Fantastic Fishing schrieb:


> Die Engländer angeln Mittlerweile schon mit Method Feeder an der Stippe. Was wäre das dann ? Stippfeedern ?



Für mich ist das ganz klar Grundangeln. Köder, Futter und Wurfgewicht/Senkgewicht liegen auf dem Grund. Woran am Ende das ganze hängt und wie es bedient wird ist zweite Geige.


----------



## Thomas9904 (13. September 2017)

*AW: Was gibts denn alles an Friedfischmethoden ausser Stippen und Feedern noch?*

Immer weiter - spannend für mich!! DANKE für den Input!! 

Ich muss am Ende ja den Mittelweg finden für die Umfrage


----------



## Fantastic Fishing (13. September 2017)

*AW: Was gibts denn alles an Friedfischmethoden ausser Stippen und Feedern noch?*



Andal schrieb:


> Für mich ist das ganz klar Grundangeln. Köder, Futter und Wurfgewicht/Senkgewicht liegen auf dem Grund.



Und Fischen mit langsam sinkenden Futterkörben um Bisse in der Absinkphase zu kassieren ? Für mich geht das eben ein Stück weiter, im Endeffekt aber eine Frage der Philosophie.



> Woran am Ende das ganze hängt und wie es bedient wird ist zweite Geige



Nö, Kopfrute und Stippen sind 2 verschiedene Dinge. Nur weil Visuell ein Schwimmer benötigt wird, ist es nicht das Gleiche. Es geht um die verschiedenen Methoden, das schrieb Thomas so. 

Methoden und deren Ausführung unterscheiden sich nun mal. Wagglern ist nicht Stippen. Andere Ruten, andere Montagen, andere Ausrüstung.


----------



## Thomas9904 (13. September 2017)

*AW: Was gibts denn alles an Friedfischmethoden ausser Stippen und Feedern noch?*

Momentan beide ich dazu:
Posen ohne Rolle (Stipp,Kopfrute)
Posen mit Rolle (Bolo, Match, Wagler etc.)
Grundangeln mit Blei (alle "normalen" Methoden)
Grundangeln mit Picker, Schwingsspitze etc.
Grundangeln mit Futterkörben/Spiralen etc.
Spezialmethoden (was würde da alles reingehören??)

freie Leine systematisch wär sicher bedenkenswert, ist doch aber wohl eher Spezial- bis Spezialistenmethode (nicht abwertend, viel werden das aber nicht machen, oder?)


----------



## Vincent_der_Falke (13. September 2017)

*AW: Was gibts denn alles an Friedfischmethoden ausser Stippen und Feedern noch?*

Hach Winkelpicker, das waren noch Zeiten damals...Ne 30 Jahre alte Rute von Vaddan womit ich eigentlich angefangen habe mit Angeln/Friedfischangeln, sowas von filigran der Stock, dachte der zerbricht beim Angucken.

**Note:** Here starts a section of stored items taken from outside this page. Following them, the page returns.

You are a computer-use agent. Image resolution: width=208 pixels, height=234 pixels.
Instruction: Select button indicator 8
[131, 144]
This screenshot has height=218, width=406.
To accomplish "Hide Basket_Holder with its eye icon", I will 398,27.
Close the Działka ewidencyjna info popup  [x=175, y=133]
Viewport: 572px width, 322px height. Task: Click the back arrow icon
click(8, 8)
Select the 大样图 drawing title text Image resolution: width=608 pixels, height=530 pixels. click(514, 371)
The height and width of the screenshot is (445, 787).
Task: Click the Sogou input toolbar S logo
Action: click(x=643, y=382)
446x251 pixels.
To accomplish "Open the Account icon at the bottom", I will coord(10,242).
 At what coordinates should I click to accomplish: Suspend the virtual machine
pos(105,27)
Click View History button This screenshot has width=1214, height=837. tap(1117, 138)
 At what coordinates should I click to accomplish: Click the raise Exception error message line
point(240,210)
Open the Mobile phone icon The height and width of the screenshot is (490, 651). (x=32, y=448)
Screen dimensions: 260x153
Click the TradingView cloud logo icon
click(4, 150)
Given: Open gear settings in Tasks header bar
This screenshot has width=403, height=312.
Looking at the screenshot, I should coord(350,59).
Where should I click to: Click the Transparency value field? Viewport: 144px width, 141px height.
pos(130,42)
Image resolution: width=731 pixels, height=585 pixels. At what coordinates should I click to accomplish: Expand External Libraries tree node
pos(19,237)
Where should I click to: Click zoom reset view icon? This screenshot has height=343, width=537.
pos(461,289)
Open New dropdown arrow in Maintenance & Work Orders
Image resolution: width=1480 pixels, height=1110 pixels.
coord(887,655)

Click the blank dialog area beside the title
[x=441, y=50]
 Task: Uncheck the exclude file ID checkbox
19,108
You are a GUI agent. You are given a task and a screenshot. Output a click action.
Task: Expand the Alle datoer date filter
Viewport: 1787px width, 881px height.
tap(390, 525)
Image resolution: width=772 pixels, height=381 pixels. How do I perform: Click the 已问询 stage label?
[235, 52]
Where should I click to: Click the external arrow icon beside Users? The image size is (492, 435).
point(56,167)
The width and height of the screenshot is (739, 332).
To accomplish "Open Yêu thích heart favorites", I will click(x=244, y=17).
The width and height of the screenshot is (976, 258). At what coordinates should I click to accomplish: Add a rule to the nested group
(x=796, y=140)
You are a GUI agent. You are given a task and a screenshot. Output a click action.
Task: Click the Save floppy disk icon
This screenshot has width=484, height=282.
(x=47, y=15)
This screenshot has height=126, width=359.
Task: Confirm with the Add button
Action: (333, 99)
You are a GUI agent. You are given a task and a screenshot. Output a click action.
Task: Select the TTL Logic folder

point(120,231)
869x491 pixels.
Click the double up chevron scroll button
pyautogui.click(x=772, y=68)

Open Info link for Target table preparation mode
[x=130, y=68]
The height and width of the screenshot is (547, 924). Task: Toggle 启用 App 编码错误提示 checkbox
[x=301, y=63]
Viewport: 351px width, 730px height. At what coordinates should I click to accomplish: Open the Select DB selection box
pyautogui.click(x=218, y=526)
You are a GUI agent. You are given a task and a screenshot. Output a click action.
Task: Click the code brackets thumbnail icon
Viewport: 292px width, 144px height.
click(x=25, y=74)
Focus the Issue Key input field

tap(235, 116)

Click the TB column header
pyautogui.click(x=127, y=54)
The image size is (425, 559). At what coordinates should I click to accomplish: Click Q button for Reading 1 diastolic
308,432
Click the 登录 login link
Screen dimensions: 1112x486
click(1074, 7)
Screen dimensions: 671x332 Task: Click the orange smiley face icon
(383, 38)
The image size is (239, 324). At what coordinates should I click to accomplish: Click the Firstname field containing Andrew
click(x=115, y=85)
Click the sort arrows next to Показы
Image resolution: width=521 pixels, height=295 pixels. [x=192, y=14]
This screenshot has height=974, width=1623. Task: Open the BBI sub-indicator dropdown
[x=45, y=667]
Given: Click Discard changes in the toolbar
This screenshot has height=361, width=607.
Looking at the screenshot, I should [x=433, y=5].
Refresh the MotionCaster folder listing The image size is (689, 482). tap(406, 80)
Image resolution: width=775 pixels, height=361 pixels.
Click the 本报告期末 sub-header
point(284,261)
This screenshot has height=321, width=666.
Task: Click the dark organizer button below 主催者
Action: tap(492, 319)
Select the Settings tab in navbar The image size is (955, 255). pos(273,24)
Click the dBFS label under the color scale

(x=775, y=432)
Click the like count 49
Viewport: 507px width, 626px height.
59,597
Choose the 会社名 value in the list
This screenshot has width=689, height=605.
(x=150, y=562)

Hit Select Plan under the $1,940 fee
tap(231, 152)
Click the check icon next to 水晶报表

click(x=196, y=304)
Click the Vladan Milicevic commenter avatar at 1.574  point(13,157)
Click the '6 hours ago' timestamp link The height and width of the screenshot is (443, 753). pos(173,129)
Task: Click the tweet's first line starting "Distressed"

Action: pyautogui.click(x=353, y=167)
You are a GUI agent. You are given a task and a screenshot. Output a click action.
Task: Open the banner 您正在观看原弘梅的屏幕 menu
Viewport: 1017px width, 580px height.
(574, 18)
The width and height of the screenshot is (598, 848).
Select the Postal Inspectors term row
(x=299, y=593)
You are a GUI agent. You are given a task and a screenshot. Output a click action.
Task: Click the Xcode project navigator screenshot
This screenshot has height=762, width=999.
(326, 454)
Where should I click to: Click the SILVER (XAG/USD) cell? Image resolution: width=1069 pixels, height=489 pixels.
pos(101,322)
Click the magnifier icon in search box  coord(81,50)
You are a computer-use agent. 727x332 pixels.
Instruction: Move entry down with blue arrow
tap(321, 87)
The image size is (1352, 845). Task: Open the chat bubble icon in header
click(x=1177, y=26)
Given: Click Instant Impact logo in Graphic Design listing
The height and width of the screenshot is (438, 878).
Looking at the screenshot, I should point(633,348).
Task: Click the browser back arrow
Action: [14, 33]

Was ich damit dann an Klodeckeln von Brassen gezogen habe...Qualitätsware, absolut. Ich muss nochmal suchen, irgendwo muss die Rute eigentlich noch liegen. Irgendwas war damit, Spitze kaputt oder so. Muss nochmal schauen. Ist 12 Jahre her 

Leider findet man heutzutage kaum noch Picker, sind halt leider auch etwas windanfälliger als ne Feederrute. Wo bekommt man noch Picker außer Ebay?


----------



## Fantastic Fishing (13. September 2017)

*AW: Was gibts denn alles an Friedfischmethoden ausser Stippen und Feedern noch?*



Thomas9904 schrieb:


> Spezialmethoden (was würde da alles reingehören??)



Liften auf jeden Fall.

Futterspirale ist sowas wie der Vorgänger vom Method Feeder. Würde ich zusammenführen. Bei der Spirale konntest du halt den Haken ins Futter kneten oder Andrücken, war nur Doof wenn der Haken unter der Spirale liegt.

Pickern geht in der Tendenz Richtung Blei. Würde ich einfach Feeder/Pickern zusammenführen. Das sind zwar 2 Paar Schuhe, aber doch recht Nah beieinander.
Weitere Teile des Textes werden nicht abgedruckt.